Even beyond providing medical information, generative AI has its benefits in helping patients dispute health insurance claims, returning wrongfully billed payments to patients and their families. In the current system, only 1% of health insurance claims are ever disputed, yet of the disputed claims, 44% are decided in favor of the patient. Generative AI platforms such as Claimable can increase these odds by creating appeal letters that reference extensive research and other patients’ appeal histories, as well as follow the formats most likely to succeed. This makes AI-expedited disputes an incredibly valuable tool to identify and combat unfair claims for people who otherwise lack the time or background information to file a claim themselves.
In light of the recent MVHS Advisory addressing responsible AI usage, it’s imperative that we students adopt the mindset of using AI as a tool rather than a complete substitute for the expertise of medical professionals who can give individualized advice. Though Chen likens using generative AI to having a personal doctor, he also cautions that AI — like any physician — is simply another opinion available to patients, best used critically and with the understanding that it is never guaranteed to be accurate. Still, generative AI extends patients’ ability to self-advocate in the quickly changing and often confusing world of American healthcare. In Chen’s view, this is precisely why engaging responsibly with generative AI is essential to moving forward.

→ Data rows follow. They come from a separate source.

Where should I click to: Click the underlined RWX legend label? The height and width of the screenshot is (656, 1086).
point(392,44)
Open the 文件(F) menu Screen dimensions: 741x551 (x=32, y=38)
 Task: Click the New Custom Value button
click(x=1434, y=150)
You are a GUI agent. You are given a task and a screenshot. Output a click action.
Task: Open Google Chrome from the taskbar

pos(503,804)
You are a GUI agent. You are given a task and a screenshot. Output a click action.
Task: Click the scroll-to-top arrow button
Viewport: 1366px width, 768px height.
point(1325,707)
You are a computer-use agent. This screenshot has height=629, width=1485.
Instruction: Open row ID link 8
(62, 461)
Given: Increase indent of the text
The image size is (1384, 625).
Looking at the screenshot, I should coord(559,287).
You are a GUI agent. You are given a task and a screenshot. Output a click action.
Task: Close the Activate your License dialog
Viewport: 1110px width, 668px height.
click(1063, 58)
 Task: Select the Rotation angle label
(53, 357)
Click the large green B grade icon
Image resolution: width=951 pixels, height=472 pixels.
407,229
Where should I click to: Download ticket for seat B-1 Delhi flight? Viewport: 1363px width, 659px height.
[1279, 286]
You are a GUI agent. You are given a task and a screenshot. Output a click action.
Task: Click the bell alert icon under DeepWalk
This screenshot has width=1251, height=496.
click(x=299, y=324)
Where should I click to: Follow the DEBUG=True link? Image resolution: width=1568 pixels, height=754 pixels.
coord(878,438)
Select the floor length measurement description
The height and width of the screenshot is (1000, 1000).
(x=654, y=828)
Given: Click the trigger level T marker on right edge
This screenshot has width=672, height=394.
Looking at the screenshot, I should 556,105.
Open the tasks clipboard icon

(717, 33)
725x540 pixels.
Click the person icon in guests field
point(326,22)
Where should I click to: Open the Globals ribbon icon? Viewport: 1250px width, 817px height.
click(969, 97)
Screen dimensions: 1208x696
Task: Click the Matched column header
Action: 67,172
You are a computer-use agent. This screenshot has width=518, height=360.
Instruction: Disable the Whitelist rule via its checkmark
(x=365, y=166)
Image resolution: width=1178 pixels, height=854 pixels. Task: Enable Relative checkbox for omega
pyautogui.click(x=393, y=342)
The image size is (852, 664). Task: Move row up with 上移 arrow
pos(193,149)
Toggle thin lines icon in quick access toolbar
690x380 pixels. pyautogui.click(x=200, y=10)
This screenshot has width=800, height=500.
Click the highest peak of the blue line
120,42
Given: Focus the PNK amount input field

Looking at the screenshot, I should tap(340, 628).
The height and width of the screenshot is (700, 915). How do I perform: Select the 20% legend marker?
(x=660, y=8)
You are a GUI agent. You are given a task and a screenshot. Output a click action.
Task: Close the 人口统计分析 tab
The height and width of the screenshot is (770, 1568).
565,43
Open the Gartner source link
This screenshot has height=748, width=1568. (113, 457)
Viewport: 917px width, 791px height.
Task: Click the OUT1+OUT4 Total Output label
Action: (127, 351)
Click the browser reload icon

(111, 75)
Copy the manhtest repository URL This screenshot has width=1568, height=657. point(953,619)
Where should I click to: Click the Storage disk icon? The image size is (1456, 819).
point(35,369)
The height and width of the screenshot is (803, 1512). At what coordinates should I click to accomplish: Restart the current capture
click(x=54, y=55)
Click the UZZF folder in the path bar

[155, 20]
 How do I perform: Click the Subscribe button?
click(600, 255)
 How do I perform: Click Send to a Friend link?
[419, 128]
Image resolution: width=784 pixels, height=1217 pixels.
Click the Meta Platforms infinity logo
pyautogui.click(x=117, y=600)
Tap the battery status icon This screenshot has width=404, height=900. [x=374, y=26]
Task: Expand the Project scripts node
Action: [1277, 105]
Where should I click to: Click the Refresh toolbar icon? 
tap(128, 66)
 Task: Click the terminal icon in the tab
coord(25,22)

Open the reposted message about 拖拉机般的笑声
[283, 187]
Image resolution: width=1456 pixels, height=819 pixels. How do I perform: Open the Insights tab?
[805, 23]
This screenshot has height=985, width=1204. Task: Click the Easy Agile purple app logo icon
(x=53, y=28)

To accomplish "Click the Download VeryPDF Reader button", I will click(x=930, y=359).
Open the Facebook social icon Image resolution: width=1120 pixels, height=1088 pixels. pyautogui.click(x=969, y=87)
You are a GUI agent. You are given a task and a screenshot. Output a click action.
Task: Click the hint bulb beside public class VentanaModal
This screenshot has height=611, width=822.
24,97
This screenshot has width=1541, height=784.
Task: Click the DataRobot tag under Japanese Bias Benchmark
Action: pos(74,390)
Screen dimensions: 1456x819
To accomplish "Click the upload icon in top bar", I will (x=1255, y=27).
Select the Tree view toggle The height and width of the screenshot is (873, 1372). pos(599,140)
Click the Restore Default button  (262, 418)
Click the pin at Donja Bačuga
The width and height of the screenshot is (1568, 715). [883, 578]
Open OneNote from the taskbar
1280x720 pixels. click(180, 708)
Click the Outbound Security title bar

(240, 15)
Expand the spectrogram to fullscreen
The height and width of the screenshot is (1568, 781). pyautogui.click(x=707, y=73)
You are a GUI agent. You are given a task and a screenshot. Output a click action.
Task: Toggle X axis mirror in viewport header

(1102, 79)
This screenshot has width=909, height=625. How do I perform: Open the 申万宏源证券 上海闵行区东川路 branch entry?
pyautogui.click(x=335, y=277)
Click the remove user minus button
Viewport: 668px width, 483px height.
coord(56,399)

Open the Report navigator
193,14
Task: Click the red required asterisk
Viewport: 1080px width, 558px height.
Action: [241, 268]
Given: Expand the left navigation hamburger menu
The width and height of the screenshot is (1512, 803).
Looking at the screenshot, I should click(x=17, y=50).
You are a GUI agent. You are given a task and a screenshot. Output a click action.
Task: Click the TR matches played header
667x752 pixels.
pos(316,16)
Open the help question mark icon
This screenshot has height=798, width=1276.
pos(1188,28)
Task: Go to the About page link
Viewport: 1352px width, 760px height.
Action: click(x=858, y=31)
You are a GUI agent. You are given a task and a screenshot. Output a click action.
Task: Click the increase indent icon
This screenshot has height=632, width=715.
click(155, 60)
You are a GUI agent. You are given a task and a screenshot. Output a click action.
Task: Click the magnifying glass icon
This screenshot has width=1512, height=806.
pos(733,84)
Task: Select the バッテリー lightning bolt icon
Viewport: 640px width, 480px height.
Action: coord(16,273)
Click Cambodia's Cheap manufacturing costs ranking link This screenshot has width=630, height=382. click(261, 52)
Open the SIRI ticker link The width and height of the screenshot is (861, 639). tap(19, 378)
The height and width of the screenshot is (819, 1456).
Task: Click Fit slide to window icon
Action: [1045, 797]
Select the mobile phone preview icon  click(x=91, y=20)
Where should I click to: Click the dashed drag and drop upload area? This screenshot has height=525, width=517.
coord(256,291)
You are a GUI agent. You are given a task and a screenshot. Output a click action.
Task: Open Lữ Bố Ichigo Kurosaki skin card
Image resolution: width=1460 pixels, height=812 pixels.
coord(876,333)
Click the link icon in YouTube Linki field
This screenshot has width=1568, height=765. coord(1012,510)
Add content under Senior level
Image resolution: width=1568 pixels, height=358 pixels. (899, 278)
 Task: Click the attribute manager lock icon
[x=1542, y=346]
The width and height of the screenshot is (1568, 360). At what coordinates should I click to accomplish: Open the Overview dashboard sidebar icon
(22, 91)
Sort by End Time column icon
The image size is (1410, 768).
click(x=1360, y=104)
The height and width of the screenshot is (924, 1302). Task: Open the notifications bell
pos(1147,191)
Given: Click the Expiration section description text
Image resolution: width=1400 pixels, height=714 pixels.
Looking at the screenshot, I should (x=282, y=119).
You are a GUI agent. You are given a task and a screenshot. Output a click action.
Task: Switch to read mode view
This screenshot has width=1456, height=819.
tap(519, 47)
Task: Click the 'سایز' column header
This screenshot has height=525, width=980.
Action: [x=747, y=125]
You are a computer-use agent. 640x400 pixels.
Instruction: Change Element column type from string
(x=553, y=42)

“If you just bury your head in the sand, then don’t be surprised when you get run over by it,” Chen said. “Let’s actively study what AI is capable of and what its credible limitations are so we don’t sell hype that’s fake and make claims that aren’t valid. If you understand what these guardrails are, you can do very useful things with it and figure out a governance and safety structure to do good things while mitigating predictable harms.”